* DATA FOR THIS EXERCISE:

*** Begin section ***

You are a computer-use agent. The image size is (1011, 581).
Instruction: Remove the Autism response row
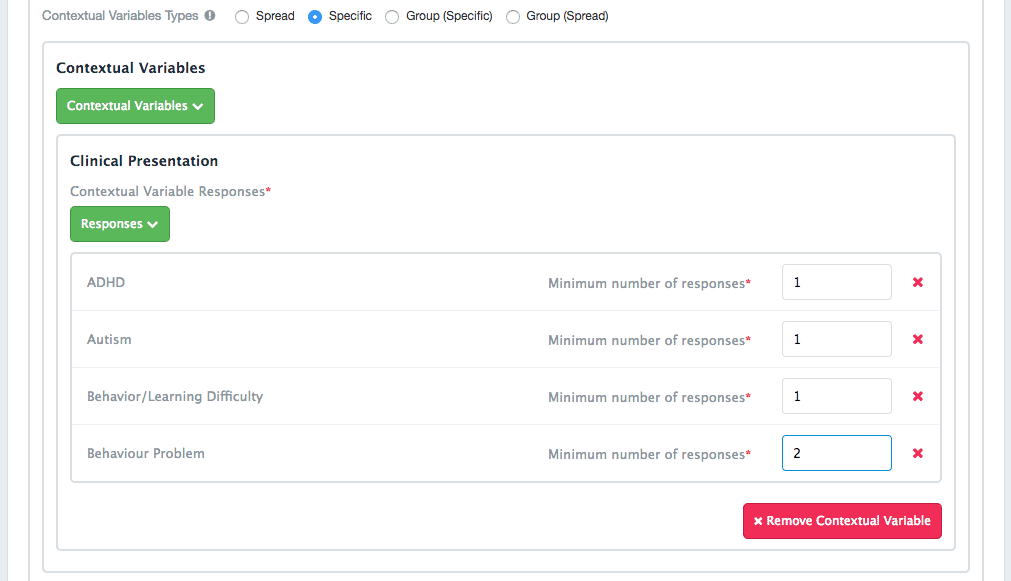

*** End section ***
*** Begin section ***

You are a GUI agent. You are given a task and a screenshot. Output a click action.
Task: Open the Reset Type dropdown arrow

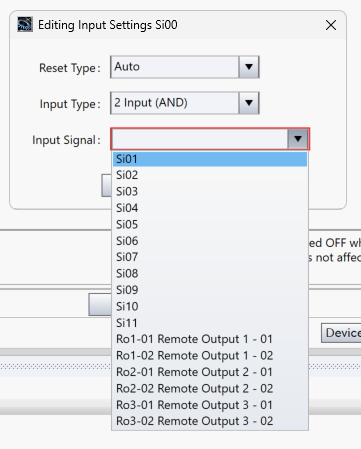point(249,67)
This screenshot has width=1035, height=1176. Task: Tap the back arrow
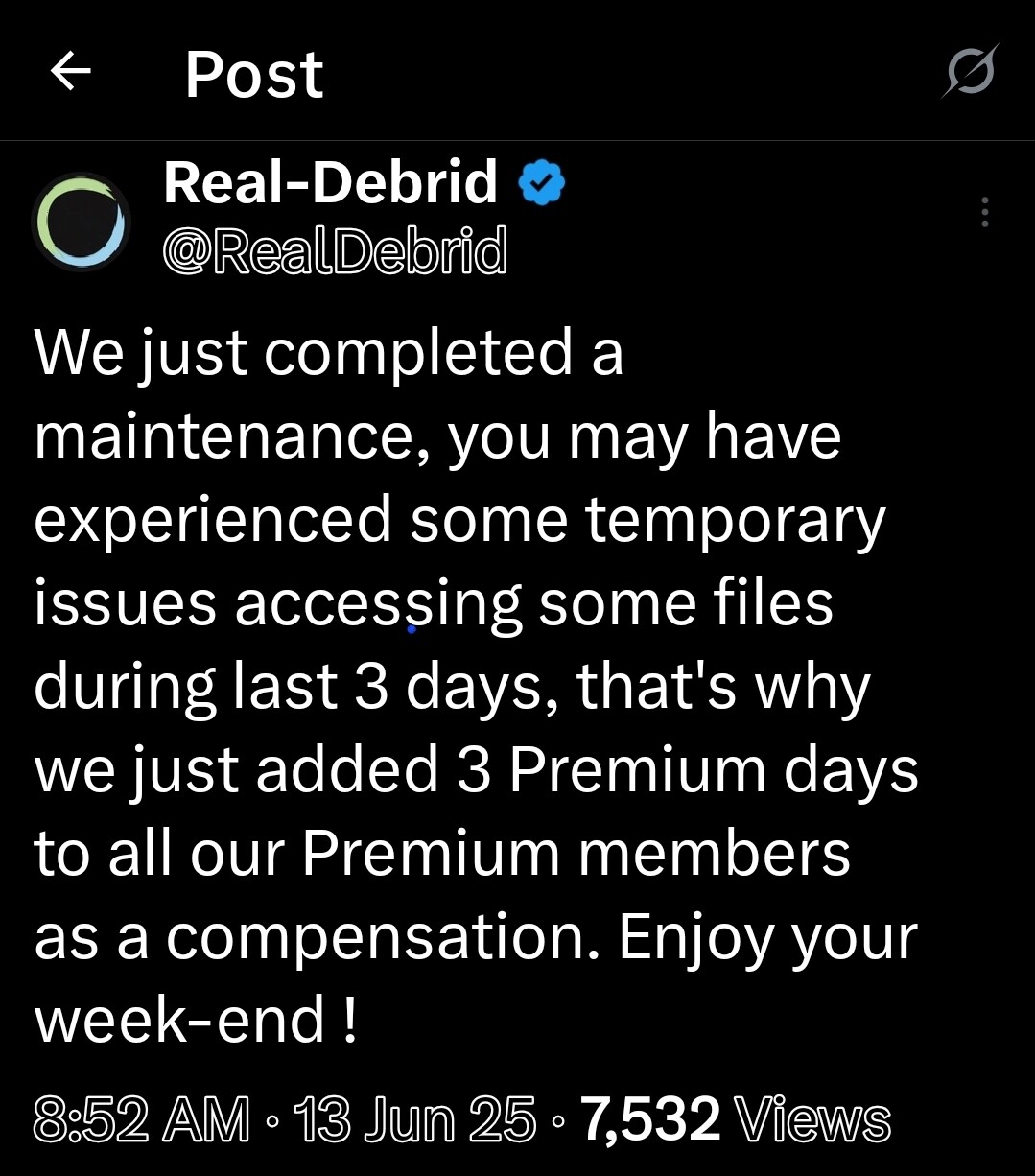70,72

*** End section ***

Using the listing above, report each line that mentions the word "agent".

* RESULT OF THIS TASK:
You are a computer-use agent. The image size is (1011, 581).
You are a GUI agent. You are given a task and a screenshot. Output a click action.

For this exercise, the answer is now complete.